-- STATED GOAL --
Locate every line in the listing below that contains the word "Staffing" and copy each of those lines in full. Treat the match as case-sensitive.
## Start
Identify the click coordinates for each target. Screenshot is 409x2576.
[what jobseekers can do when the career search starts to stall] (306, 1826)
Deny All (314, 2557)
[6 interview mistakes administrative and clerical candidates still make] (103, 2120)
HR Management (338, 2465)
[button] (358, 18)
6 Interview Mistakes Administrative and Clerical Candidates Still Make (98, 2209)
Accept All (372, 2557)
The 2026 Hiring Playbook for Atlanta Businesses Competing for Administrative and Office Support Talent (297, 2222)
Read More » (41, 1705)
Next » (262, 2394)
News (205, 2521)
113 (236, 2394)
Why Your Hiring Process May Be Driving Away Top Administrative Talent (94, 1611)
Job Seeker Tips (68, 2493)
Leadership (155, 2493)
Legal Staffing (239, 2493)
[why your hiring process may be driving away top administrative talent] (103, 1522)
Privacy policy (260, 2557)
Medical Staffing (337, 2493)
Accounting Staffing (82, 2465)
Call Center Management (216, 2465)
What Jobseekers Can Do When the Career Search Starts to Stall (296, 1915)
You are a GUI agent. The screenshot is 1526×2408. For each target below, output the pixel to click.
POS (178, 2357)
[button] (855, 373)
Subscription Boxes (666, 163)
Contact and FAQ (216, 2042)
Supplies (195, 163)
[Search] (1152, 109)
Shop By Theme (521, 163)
## End
-- OUTPUT BELOW --
Legal Staffing (239, 2493)
Medical Staffing (337, 2493)
Accounting Staffing (82, 2465)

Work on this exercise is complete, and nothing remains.